Maintenant, l'apprenti terroriste se radicalise seul devant son clavier.

L'autre lieu de radicalisation - et le Canada n'y échappe pas - serait la prison, où par exemple les terroristes et extrémistes deviennent des icônes et font du prosélytisme, parfois «sous la pression», selon un document classé «secret» du Centre intégré d'évaluation des menaces, que La Presse a obtenu en vertu de la Loi sur l'accès à l'information. «Les conditions carcérales peuvent rendre certains détenus vulnérables à la persuasion et aux influences négatives», dit ce document, qui évoque les «efforts d'endoctrinement» menés par des «islamistes» à «l'autorité charismatique».

On y indique que le «nombre de détenus musulmans a augmenté de 86% entre 2002 et 2010». Ce chiffre ne tient pas compte des conversions.

Ces ex-détenus et autres activistes en liberté, «brûlés» publiquement, peuvent-ils être toujours dangereux?

Oui, croient les spécialistes du terrorisme consultés par La Presse.

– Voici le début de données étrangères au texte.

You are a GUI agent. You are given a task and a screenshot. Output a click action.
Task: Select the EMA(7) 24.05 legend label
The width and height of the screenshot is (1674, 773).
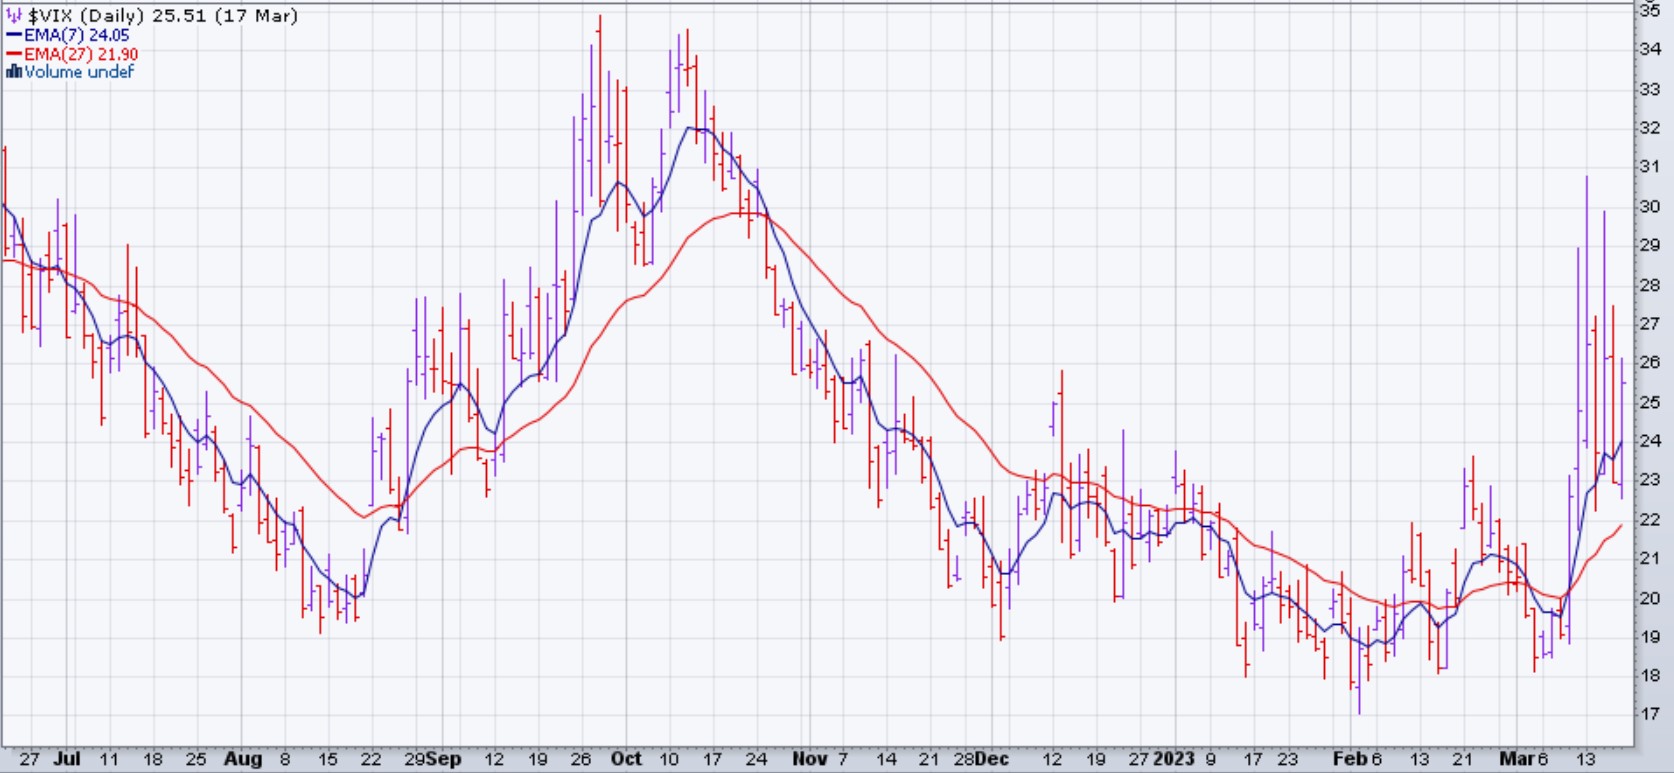[x=77, y=35]
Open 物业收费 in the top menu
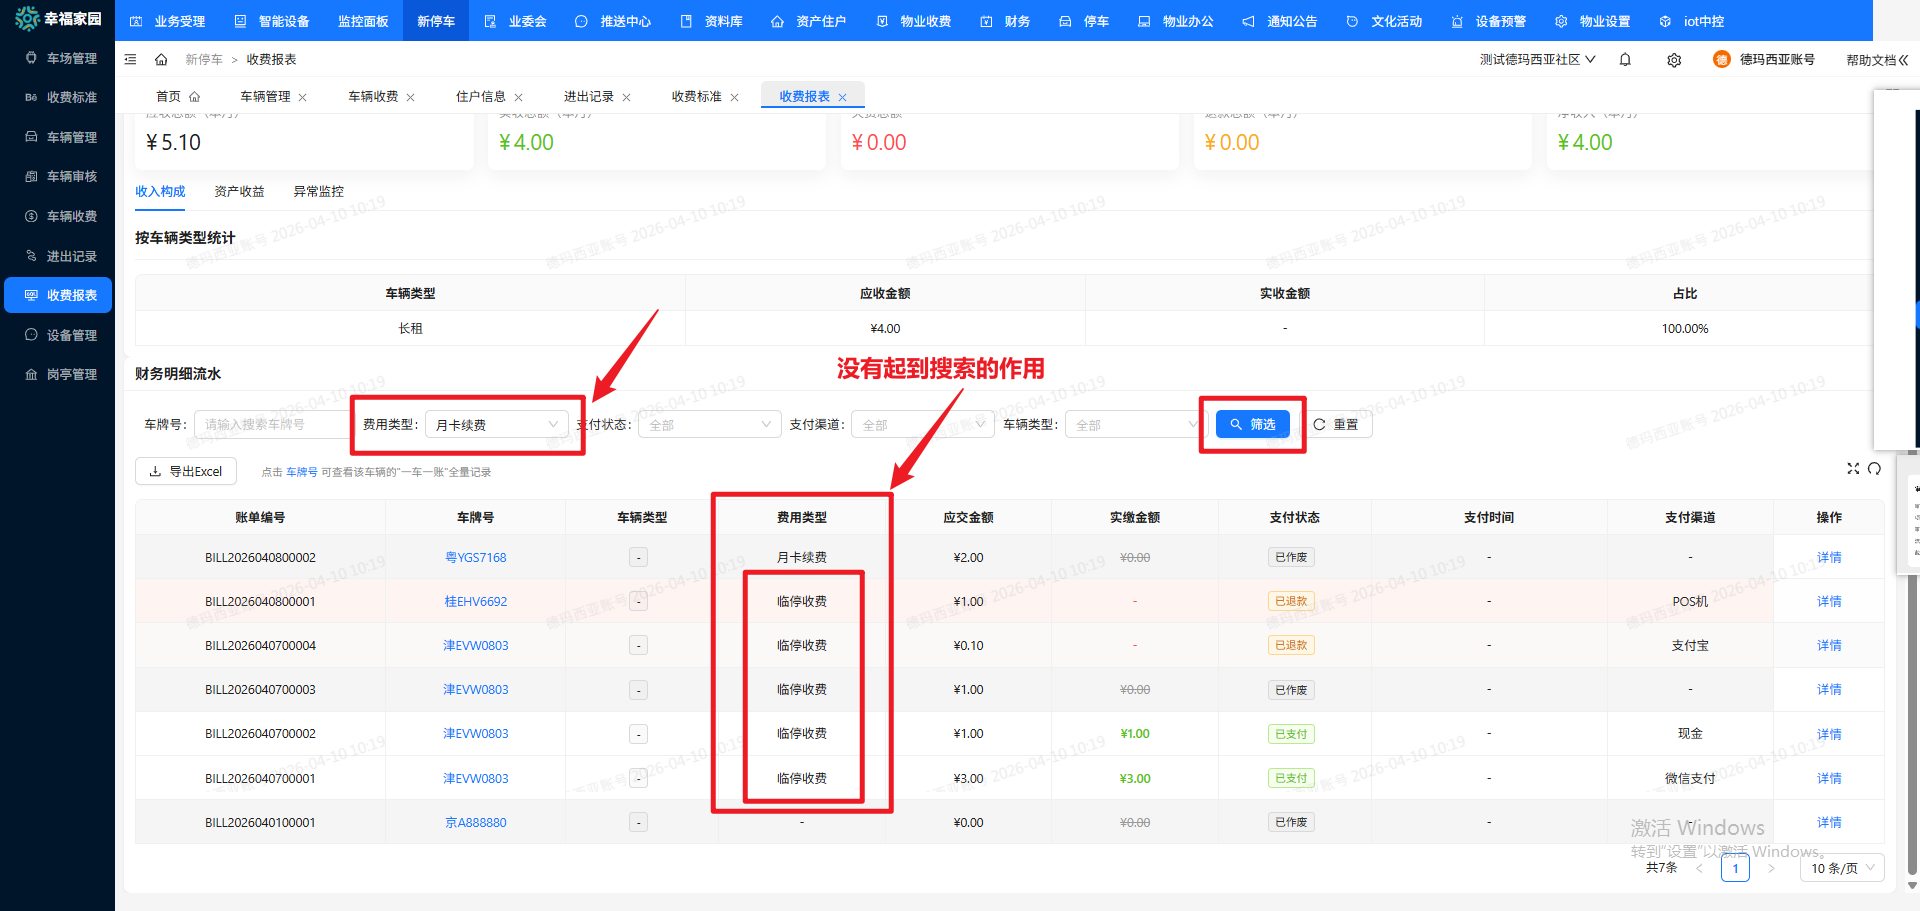 click(x=914, y=21)
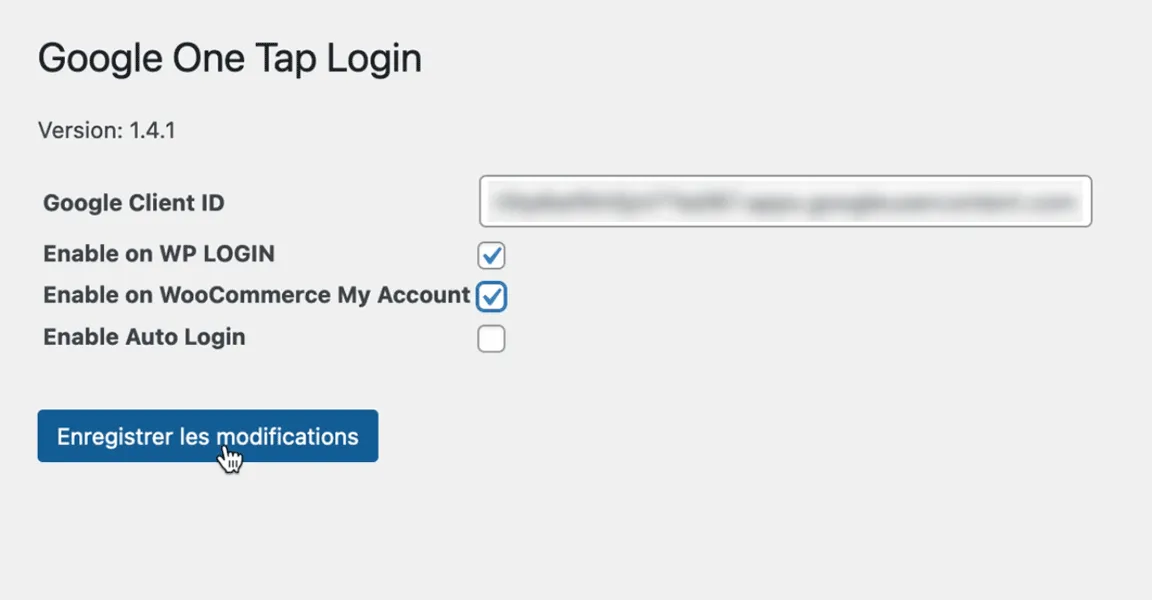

Au minimum, ils pourront servir de source d'inspiration ou d'intermédiaire pour de nouvelles recrues.

Enfin, le juge Bruguière évoque un dangereux rapprochement entre certains groupes terroristes et le crime organisé, pour des raisons d'affaires plutôt qu'idéologiques. C'est ainsi qu'Al-Qaïda au Maghreb islamique protégerait, moyennant financement, la nouvelle route aérienne des cartels de la drogue d'Amérique du Sud, qui passe par l'Afrique de l'Ouest, en particulier par le Sahel.

Même situation dans les Balkans, où des trafics d'armes alimentent à la fois la criminalité organisée en Europe et les réseaux islamistes radicaux.